Just sold my 2 828 Yamahas, had a old school guy here today wanted them real bad, he already has 2 older 624 yamahas, and few 828's ,but the 828 yamahas he has he modified the engines, took stock ones off and put a 13hp engine on one and the other one he put a 15hp engine on it, you should here and see that thing throw the snow, the engines came from princess auto, people say they are no good but he had no trouble with them they are honda knock off engines made by Powerfist, he's going to take the 2 yamahas and put 15 hps on them , hes an old school Yamaha collector so with a bit of convincing me and the dollar amout he offered they were gone in a flash, told me to bring my new egg beater 624 yamaha to him and he would put a 13hp on for me, lol


----------



## nwcove (Mar 2, 2015)

omg ! swapping real yammi engines for those other ones !!! thats just wrong ! now if they had b&s or techs originally, that would be ok. lol :roll3yes:


----------



## mobiledynamics (Nov 21, 2014)

Part of the whole ~blue envy~ is their block


----------



## db9938 (Nov 17, 2013)

If the engines were terminal, then I might understand the swap. But a running machine...?


----------



## nwcove (Mar 2, 2015)

mobiledynamics said:


> Part of the whole ~blue envy~ is their block


 ^^yep ! 

chaulky, why dont ya buy some of those surplus yammi engines and bring one or four here to N.S when ya come to visit your sister !! i think a yamaha powered vintage ariens would have a very unique cool factor !


----------



## chaulky45 (Jan 23, 2014)

nwcove said:


> ^^yep !
> 
> chaulky, why dont ya buy some of those surplus yammi engines and bring one or four here to N.S when ya come to visit your sister !! i think a yamaha powered vintage ariens would have a very unique cool factor !

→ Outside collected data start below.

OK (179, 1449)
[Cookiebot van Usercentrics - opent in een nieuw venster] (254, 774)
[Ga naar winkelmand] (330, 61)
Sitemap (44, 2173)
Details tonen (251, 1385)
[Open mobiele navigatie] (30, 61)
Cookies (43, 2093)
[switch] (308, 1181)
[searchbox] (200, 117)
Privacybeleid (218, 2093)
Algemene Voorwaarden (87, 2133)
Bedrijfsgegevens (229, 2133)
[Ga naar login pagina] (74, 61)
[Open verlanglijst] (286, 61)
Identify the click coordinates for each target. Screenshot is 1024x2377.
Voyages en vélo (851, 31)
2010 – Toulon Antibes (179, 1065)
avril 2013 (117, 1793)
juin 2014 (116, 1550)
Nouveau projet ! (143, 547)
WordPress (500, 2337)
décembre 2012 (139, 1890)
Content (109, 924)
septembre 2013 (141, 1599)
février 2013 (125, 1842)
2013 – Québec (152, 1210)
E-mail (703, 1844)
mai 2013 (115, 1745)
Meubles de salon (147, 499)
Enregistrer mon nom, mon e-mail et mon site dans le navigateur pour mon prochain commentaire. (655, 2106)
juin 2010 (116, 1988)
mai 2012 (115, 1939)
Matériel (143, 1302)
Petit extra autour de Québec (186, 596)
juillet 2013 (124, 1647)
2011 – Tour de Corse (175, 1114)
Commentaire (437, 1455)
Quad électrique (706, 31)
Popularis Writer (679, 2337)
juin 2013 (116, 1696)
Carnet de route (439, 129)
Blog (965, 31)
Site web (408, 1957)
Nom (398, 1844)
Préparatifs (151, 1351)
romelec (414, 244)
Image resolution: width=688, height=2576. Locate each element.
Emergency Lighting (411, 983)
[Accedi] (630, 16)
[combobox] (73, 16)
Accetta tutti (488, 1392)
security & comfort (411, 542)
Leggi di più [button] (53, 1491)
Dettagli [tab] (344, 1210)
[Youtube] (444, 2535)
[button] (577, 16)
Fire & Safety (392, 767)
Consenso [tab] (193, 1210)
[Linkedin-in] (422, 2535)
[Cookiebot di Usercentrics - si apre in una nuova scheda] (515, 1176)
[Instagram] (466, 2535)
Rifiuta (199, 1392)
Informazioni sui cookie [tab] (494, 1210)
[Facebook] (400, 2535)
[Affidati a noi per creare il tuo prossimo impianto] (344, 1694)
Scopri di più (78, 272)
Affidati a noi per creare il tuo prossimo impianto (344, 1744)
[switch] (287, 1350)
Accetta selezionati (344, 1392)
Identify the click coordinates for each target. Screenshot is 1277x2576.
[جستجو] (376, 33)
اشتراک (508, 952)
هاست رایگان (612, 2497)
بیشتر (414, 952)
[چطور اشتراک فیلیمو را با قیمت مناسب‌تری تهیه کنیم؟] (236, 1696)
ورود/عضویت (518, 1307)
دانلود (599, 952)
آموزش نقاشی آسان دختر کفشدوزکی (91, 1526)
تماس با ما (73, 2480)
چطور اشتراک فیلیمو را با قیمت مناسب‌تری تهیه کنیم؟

YES LOL I will keep an eye out for the engines lol


----------



## nwcove (Mar 2, 2015)

PLZ do !!! i would trade 5 chondas for one real yammi !


----------



## snowworks (Dec 16, 2015)

So those Yamaha guy really to hoard them!! LOL
I thought also that the motor was the prize. Really the whole machine was what was worth having.. 
Each there own..


----------



## Coby7 (Nov 6, 2014)

Don't suppose he slows down too much at EODs. Wonder what the weakest link is when you up the power like that. He must be going through shear pins like crazy!!!


----------